Passage provided
============

Sodium Bicarbonate Infusion Side Effects
Sodium bicarbonate infusion causes multiple serious adverse effects including metabolic alkalosis, hypernatremia, hyperosmolarity, paradoxical intracellular acidosis from excess CO2 production, hypokalemia, hypocalcemia, impaired oxygen delivery, and tissue necrosis if extravasated. 1, 2
Metabolic and Electrolyte Disturbances
Alkalosis and pH Derangements
- Metabolic alkalosis is the most common complication of overly aggressive sodium bicarbonate therapy, manifesting with muscular twitching, irritability, and tetany 2
- Extracellular alkalosis shifts the oxyhemoglobin saturation curve, inhibiting oxygen release to tissues and potentially worsening tissue hypoxia 1, 3
- Providers should avoid extremes of alkalemia, keeping serum pH below 7.50-7.55 3
Electrolyte Abnormalities
- Hypernatremia and hyperosmolarity occur from the high sodium load, with guidelines recommending serum sodium not exceed 150-155 mEq/L 1, 3, 4
- Hypokalemia develops during alkalemia as potassium shifts intracellularly, requiring monitoring and treatment 3, 4
- Hypocalcemia is frequently observed, particularly in critically ill patients 5
Paradoxical Acidosis
Intracellular and Tissue Acidosis
- Excess CO2 production from bicarbonate metabolism freely diffuses into myocardial and cerebral cells, paradoxically contributing to intracellular acidosis despite correcting blood pH 1, 3
- Central venous acidosis can be exacerbated by bicarbonate administration 1
- Cerebrospinal fluid acidosis may develop, potentially causing neurologic dysfunction 6
This paradoxical effect is particularly concerning because the CO2 generated crosses cell membranes more readily than bicarbonate, worsening the very acidosis clinicians are attempting to treat 1, 7.

============

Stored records
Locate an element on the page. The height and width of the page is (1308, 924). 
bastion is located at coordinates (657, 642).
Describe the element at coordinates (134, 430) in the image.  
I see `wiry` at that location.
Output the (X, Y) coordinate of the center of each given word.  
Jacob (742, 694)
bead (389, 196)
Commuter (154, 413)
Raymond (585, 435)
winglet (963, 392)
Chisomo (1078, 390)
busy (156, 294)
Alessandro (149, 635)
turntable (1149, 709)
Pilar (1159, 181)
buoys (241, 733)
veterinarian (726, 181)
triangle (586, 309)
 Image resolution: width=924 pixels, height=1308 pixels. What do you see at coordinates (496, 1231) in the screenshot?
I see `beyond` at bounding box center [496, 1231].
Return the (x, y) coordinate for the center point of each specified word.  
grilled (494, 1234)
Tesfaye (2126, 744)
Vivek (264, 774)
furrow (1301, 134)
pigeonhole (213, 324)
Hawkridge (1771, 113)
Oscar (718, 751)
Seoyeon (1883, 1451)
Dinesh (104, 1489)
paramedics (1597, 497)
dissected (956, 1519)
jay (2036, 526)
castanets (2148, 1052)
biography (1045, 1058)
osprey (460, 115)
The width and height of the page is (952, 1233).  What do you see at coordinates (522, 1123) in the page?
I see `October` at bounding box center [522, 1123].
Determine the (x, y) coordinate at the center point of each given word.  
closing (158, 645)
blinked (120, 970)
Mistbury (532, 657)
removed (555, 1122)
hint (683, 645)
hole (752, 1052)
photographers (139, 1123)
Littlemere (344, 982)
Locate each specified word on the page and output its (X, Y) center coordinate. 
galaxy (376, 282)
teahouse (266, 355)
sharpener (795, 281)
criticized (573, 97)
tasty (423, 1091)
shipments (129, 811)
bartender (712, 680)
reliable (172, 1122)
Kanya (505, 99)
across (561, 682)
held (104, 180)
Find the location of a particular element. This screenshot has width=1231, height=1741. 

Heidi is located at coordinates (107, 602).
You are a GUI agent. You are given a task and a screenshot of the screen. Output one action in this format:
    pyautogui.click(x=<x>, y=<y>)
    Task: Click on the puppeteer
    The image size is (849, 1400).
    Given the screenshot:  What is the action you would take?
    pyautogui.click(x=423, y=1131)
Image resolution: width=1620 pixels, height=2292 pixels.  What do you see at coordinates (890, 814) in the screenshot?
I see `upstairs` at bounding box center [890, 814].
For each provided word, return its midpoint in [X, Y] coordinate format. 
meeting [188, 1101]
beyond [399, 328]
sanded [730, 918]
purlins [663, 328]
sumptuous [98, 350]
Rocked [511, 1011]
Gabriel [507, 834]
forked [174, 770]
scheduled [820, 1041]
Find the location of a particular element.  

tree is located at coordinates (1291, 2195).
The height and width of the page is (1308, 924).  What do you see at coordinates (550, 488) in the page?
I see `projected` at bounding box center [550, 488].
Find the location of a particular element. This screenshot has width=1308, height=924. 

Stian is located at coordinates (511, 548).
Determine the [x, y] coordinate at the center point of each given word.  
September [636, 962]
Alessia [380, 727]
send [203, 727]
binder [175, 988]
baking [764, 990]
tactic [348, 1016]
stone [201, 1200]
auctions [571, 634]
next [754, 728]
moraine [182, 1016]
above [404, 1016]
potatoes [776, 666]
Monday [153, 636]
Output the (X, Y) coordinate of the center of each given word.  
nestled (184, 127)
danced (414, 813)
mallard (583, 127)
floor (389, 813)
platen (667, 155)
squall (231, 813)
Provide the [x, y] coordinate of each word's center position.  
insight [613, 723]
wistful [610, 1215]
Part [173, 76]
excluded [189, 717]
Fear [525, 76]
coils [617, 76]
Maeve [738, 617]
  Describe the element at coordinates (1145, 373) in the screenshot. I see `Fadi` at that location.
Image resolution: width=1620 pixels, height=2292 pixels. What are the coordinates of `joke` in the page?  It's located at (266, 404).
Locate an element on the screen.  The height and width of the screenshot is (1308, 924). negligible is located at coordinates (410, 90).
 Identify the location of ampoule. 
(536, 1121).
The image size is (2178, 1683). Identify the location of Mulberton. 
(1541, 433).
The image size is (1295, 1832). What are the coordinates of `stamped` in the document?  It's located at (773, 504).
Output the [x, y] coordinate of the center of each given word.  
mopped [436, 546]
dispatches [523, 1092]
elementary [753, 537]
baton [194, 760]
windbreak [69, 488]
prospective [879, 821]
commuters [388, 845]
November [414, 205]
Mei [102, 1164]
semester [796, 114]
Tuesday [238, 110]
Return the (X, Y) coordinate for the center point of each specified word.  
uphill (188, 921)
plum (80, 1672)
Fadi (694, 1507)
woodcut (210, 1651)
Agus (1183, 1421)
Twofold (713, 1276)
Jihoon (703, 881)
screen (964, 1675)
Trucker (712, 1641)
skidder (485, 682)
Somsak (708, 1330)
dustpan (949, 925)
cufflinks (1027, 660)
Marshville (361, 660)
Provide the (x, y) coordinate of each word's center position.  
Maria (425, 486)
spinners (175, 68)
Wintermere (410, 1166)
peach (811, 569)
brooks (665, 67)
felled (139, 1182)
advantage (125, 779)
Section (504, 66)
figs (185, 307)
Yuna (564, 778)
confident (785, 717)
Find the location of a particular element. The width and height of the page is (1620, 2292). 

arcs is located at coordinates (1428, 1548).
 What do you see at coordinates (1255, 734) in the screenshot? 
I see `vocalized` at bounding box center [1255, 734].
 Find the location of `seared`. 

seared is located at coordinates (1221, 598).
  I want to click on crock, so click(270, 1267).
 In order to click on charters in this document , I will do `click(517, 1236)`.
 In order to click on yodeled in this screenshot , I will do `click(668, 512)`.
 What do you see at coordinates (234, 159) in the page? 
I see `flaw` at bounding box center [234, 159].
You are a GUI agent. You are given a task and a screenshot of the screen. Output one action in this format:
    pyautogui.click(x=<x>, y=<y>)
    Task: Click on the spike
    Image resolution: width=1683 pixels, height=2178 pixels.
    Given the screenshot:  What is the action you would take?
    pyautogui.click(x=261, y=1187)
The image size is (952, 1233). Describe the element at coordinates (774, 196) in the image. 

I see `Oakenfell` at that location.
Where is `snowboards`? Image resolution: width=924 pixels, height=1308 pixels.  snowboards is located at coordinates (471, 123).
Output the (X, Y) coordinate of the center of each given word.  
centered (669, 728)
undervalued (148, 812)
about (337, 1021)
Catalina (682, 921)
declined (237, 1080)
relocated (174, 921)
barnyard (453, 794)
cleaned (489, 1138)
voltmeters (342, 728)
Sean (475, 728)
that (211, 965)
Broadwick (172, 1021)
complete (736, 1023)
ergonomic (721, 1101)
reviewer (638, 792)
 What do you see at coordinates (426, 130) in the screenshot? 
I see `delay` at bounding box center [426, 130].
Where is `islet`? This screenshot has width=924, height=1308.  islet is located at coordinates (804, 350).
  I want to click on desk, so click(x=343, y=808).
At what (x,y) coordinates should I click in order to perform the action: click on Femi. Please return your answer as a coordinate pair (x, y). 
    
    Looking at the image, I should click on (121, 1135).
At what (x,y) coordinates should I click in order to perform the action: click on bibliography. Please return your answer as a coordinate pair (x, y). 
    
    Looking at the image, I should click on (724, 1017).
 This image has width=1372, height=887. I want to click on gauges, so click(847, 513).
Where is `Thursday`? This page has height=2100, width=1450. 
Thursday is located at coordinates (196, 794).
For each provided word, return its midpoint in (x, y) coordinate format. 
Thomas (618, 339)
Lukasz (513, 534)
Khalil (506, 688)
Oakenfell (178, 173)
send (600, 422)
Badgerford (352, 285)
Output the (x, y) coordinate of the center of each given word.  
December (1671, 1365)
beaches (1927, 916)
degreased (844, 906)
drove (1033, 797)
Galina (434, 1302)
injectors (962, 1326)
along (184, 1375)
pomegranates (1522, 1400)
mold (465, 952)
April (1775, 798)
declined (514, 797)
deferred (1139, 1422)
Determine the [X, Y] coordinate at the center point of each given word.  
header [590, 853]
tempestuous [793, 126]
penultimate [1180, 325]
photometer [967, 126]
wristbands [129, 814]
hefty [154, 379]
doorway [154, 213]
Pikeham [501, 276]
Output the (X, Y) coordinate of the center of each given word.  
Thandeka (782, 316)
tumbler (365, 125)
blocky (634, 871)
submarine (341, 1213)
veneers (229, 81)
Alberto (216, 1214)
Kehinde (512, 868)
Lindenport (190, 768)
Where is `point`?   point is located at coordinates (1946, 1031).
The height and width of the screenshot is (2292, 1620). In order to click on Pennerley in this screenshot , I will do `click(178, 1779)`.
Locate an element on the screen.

============

Your tasks
1: According to the passage on sodium bicarbonate infusion side effects, what serum pH should providers keep below?
2: Write a continuation of the passage on sodium bicarbonate infusion side effects, starting after its final sentence.

Responses per task
1: Serum pH should stay below 7.50-7.55.

2:
Cardiovascular Effects
Hemodynamic Compromise
- Reduced systemic vascular resistance may compromise coronary perfusion pressure (CPP), particularly problematic during cardiac arrest 1
- Catecholamine inactivation occurs when bicarbonate is administered simultaneously with vasopressors, reducing their effectiveness 1, 3
- Never mix sodium bicarbonate with vasoactive amines or calcium-containing solutions 3
Local Tissue Injury
Extravasation Complications
- Chemical cellulitis with tissue necrosis, ulceration, or sloughing can occur at infiltration sites due to the alkalinity of hypertonic bicarbonate solutions 2
- Prompt elevation of the affected area, warmth application, and local injection of lidocaine or hyaluronidase are recommended to reduce tissue damage 2
- For pediatric patients under 2 years, the 8.4% solution must be diluted 1:1 with normal saline to achieve 4.2% concentration to reduce this risk 3
Clinical Context and Outcomes
Limited Efficacy with Potential Harm
- The majority of studies show no benefit or found relationships with poor outcomes when bicarbonate is used routinely in cardiac arrest 1
- In the BICAR-ICU trial, metabolic alkalosis, hypernatremia, and hypocalcemia were observed more frequently in the bicarbonate group, though no life-threatening complications were reported 5
- Recent evidence suggests bicarbonate use in diabetic ketoacidosis does not improve outcomes and may cause harm in pediatric patients 8
Specific Scenarios Where Benefits May Outweigh Risks
Despite these adverse effects, bicarbonate remains indicated for specific conditions including preexisting metabolic acidosis, hyperkalemia, tricyclic antidepressant overdose, and other sodium channel blocker toxicity 1, 3. In these scenarios, the life-threatening nature of the primary condition justifies accepting the risk of side effects with careful monitoring.
Monitoring Requirements
When bicarbonate therapy is necessary, close monitoring is essential 3:
- Serial arterial blood gases to guide dosing and avoid overcorrection
- Serum sodium levels to prevent dangerous hypernatremia
- Serum potassium levels to detect and treat hypokalemia
- Serum calcium levels, particularly in critically ill patients
- Acid-base status throughout therapy
The key principle is that bicarbonate therapy should be guided by laboratory values rather than empiric dosing, and providers should not attempt complete correction of calculated base deficit to minimize iatrogenic alkalosis 1.